Your instructions:
Look through the entries below and extract exactly the lines from the one containing "Select the 37.0 hip value for XL" through the one containing "This screenshot has width=1514, height=698.", ends included.
=-=-=
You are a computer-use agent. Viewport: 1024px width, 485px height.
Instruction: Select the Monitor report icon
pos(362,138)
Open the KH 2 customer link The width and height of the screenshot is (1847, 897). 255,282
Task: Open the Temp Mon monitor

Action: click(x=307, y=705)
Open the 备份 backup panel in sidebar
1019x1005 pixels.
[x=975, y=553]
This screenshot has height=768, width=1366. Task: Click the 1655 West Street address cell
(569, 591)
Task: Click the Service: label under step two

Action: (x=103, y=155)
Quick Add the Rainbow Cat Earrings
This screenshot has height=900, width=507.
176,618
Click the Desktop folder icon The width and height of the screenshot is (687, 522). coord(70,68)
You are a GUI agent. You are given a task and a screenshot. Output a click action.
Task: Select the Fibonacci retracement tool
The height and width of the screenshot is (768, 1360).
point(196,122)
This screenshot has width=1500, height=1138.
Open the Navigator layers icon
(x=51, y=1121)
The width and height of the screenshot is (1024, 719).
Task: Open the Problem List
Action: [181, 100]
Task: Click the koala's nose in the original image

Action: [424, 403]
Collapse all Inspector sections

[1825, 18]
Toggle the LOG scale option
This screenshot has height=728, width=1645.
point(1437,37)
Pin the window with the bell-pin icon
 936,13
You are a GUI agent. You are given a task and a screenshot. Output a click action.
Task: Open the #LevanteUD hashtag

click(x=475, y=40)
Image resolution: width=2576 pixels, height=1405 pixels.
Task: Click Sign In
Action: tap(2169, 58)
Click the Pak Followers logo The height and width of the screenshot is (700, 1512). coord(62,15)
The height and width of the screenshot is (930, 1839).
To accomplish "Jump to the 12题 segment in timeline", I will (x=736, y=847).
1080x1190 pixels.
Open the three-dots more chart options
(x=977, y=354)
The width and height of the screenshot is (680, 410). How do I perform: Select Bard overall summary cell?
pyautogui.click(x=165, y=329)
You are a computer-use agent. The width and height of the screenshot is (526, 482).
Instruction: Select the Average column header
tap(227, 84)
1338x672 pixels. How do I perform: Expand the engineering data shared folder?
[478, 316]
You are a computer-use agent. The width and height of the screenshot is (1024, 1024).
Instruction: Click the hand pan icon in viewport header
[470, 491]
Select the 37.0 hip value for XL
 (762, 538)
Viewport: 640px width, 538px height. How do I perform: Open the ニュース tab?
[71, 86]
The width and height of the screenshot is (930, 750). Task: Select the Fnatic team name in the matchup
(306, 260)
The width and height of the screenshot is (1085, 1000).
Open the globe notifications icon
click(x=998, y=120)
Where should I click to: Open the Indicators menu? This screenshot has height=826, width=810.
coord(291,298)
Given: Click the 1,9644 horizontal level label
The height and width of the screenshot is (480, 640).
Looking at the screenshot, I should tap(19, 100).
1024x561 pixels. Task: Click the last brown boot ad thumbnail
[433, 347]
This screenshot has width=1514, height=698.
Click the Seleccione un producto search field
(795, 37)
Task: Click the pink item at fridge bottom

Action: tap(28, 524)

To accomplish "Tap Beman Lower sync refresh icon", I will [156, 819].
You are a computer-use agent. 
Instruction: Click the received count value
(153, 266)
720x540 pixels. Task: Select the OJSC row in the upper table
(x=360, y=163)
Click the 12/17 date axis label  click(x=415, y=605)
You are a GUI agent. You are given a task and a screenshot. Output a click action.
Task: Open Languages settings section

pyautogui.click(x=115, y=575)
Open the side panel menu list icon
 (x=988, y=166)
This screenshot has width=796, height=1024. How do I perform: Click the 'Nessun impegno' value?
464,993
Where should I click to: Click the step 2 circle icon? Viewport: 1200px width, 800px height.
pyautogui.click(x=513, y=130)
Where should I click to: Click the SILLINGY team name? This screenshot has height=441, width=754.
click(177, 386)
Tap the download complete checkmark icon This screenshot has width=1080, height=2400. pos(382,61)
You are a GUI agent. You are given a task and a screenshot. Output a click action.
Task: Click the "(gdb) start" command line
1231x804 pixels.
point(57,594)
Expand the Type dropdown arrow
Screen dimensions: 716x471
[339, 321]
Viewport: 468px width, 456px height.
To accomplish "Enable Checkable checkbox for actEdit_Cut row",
=-=-=
Output of the task:
Select the 37.0 hip value for XL
 (762, 538)
Viewport: 640px width, 538px height. How do I perform: Open the ニュース tab?
[71, 86]
The width and height of the screenshot is (930, 750). Task: Select the Fnatic team name in the matchup
(306, 260)
The width and height of the screenshot is (1085, 1000).
Open the globe notifications icon
click(x=998, y=120)
Where should I click to: Open the Indicators menu? This screenshot has height=826, width=810.
coord(291,298)
Given: Click the 1,9644 horizontal level label
The height and width of the screenshot is (480, 640).
Looking at the screenshot, I should tap(19, 100).
1024x561 pixels. Task: Click the last brown boot ad thumbnail
[433, 347]
This screenshot has width=1514, height=698.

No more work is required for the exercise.